By Representative LaKeshia N. Myers
Did you know March is National Kidney Month? Chronic Kidney Disease (CKD) is a serious condition that affect more than thirty million adults in the United States. According to the National Kidney Foundation, Chronic Kidney Disease (CKD) means your kidneys are damaged and can’t filter blood the way they should. The disease is called “chronic” because the damage to your kidneys happens slowly over a long period of time. This damage can cause waste to build up in your body.
The kidneys’ main job is to filter extra water and wastes out of your blood to make urine. To keep your body working properly, the kidneys balance the salts and minerals—such as calcium, phosphorus, sodium, and potassium—that circulate in the blood. Your kidneys also make hormones that help control blood pressure, make red blood cells, and keep your bones strong.
Individuals who have diabetes, high blood pressure, heart disease, or have a family history of kidney-related illness are at a higher risk of having CKD. This is often accompanied by symptoms such as swelling, chest pain, shortness of breath, dry skin, fatigue, and extreme weight loss.

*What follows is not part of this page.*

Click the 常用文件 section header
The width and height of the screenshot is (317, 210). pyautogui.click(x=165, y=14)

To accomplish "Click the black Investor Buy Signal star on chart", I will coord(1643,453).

If you have experienced any of these symptoms please contact your doctor and ask to be tested for kidney disease.
When your kidneys fail to function properly, it is called End Stage Renal Disease (ESRD). The only medical interventions available to aid a person with End Stage Renal Disease are kidney dialysis and kidney transplantation.
Dialysis cleans waste products from the blood, removes extra fluid, and controls the body’s chemistry in place of the kidneys. While a patient can live a very normal life for many years while on dialysis treatment, the best alternative is for a patient to undergo a kidney transplant.

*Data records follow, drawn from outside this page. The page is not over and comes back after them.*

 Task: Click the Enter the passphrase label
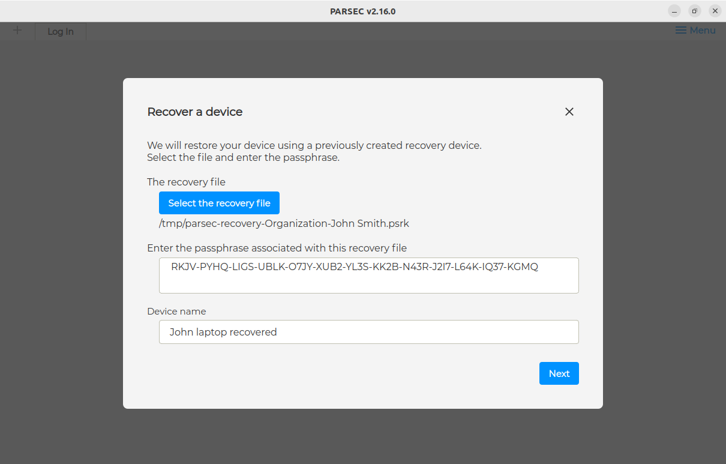[x=277, y=248]
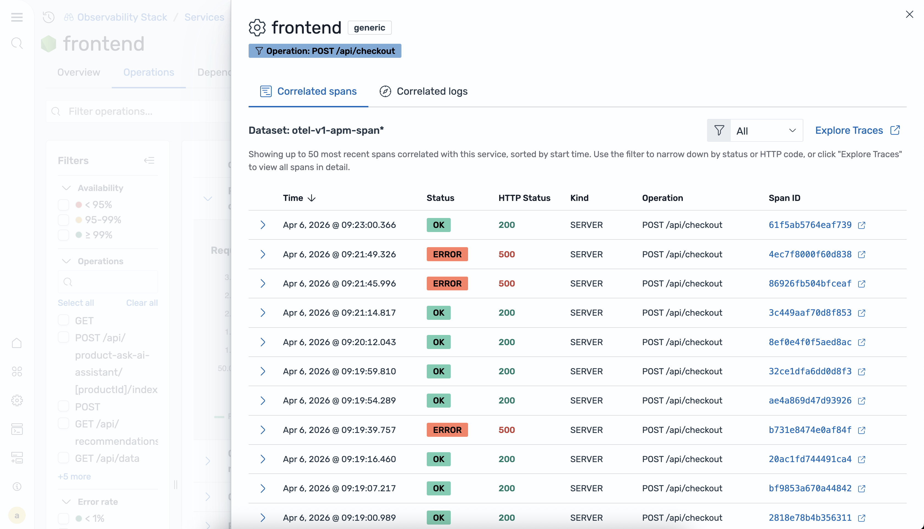Open the gear settings icon in the left sidebar
924x529 pixels.
coord(17,400)
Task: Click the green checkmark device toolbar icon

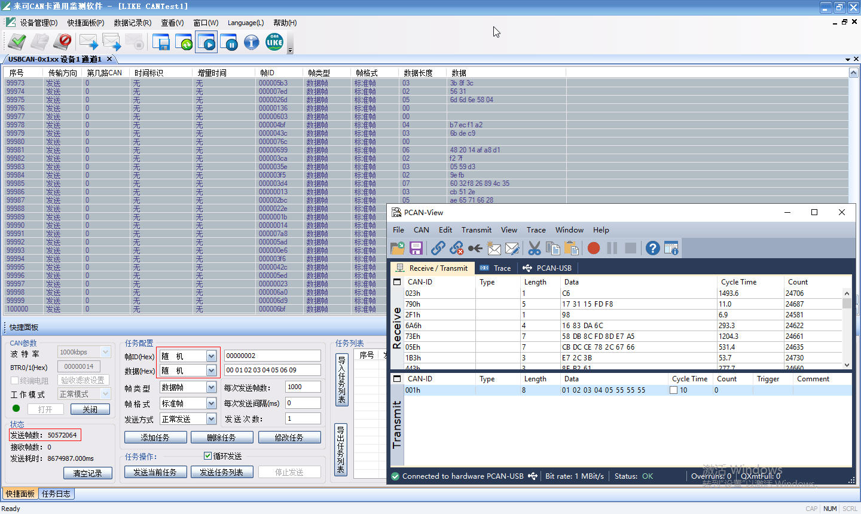Action: pyautogui.click(x=17, y=42)
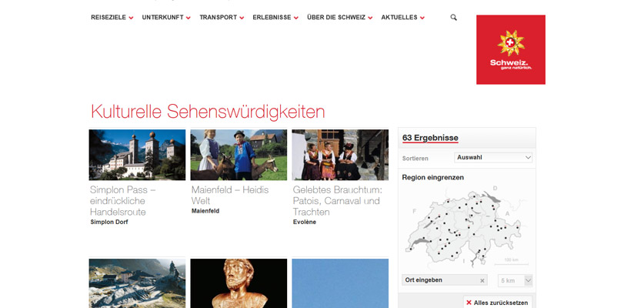Click the Ort eingeben input field
Image resolution: width=634 pixels, height=308 pixels.
(445, 280)

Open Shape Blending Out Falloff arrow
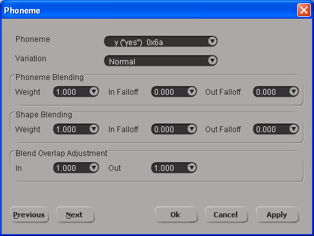point(293,129)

In Wisconsin, we have three kidney transplant hospital centers: Froedtert Hospital, Aurora St. Luke’s Hospital, and the University of Wisconsin Hospital (Madison).
While we have the hospitals available for transplantation, there is a shortage of willing kidney donors. One can choose to become a living donor—you donate one of your kidneys to a person in need or you can designate that you would like to be a deceased donor to donate your organs upon your death.
I am hoping that during the month of March, all Wisconsinites talk with family and friends about kidney health and organ donation, together, we can help save more lives.